Print, exactly as written, every line from the first line of the records below through the line containing "You are a computer-use agent. Screen", and nothing further.

Items from a dataset
- - -

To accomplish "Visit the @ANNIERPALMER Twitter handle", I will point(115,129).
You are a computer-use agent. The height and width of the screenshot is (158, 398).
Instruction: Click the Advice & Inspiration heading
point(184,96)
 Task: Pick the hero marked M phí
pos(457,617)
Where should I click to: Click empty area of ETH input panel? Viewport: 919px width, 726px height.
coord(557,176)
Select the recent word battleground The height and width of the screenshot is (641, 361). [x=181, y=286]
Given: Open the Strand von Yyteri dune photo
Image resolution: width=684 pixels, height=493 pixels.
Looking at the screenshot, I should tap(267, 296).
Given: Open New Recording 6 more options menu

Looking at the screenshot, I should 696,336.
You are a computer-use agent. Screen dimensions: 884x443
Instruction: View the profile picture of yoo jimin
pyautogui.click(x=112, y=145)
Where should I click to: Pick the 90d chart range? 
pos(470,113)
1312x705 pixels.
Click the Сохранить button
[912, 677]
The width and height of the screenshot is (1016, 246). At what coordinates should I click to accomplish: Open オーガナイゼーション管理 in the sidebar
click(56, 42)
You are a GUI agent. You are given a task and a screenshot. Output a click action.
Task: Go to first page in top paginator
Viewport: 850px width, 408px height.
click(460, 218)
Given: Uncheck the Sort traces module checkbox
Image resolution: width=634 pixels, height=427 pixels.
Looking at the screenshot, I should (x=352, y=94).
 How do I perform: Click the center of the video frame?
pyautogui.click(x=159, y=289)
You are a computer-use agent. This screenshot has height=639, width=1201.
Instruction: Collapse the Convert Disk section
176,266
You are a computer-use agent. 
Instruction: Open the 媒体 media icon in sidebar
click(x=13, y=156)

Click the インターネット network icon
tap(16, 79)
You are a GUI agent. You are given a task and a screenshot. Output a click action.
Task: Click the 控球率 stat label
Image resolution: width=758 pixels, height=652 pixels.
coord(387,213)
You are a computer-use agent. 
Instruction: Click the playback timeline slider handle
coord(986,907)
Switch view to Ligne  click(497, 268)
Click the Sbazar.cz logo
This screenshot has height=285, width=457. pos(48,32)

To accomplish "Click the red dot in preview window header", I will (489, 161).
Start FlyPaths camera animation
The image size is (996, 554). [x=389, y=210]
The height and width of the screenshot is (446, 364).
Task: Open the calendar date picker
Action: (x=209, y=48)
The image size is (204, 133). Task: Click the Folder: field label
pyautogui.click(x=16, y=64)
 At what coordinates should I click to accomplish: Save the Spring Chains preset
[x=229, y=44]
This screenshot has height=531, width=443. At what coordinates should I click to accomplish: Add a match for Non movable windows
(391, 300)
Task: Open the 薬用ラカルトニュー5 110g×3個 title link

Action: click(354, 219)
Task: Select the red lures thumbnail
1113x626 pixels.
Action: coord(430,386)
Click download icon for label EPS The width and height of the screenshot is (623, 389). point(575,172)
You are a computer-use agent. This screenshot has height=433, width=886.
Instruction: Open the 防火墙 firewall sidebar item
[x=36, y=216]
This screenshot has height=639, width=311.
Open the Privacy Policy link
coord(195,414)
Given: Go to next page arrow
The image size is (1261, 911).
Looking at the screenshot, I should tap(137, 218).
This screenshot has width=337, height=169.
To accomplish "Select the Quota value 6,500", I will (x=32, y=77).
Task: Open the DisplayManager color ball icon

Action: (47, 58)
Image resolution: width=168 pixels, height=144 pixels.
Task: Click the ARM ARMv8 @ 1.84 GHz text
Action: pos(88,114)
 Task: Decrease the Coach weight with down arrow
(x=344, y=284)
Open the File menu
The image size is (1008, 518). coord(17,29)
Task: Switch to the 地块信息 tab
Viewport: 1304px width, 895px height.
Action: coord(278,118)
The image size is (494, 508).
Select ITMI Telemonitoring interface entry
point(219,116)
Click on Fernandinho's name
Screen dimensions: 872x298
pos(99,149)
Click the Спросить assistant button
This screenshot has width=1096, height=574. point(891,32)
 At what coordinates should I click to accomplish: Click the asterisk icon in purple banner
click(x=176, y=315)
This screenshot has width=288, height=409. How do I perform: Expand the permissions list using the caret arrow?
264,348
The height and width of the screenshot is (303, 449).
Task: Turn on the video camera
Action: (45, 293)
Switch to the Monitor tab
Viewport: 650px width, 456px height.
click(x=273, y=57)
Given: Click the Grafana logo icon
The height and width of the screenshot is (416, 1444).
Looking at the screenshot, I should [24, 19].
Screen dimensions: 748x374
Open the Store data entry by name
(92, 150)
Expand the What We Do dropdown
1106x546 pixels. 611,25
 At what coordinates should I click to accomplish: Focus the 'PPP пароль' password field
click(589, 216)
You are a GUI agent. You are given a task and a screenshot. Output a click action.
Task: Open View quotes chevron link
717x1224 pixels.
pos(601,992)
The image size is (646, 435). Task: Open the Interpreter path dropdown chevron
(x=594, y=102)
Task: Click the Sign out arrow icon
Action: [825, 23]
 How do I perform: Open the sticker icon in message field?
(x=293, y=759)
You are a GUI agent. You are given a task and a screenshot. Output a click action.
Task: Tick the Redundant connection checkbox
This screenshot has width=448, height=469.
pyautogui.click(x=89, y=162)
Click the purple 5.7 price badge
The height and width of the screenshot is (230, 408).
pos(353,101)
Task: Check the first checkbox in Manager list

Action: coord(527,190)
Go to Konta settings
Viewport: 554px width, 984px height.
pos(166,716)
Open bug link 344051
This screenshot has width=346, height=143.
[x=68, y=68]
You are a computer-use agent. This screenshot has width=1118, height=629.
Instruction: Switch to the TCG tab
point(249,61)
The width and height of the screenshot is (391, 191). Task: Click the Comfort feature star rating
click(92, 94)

- - -

> [Response for this exercise]
To accomplish "Visit the @ANNIERPALMER Twitter handle", I will point(115,129).
You are a computer-use agent. The height and width of the screenshot is (158, 398).
Instruction: Click the Advice & Inspiration heading
point(184,96)
 Task: Pick the hero marked M phí
pos(457,617)
Where should I click to: Click empty area of ETH input panel? Viewport: 919px width, 726px height.
coord(557,176)
Select the recent word battleground The height and width of the screenshot is (641, 361). [x=181, y=286]
Given: Open the Strand von Yyteri dune photo
Image resolution: width=684 pixels, height=493 pixels.
Looking at the screenshot, I should tap(267, 296).
Given: Open New Recording 6 more options menu

Looking at the screenshot, I should 696,336.
You are a computer-use agent. Screen dimensions: 884x443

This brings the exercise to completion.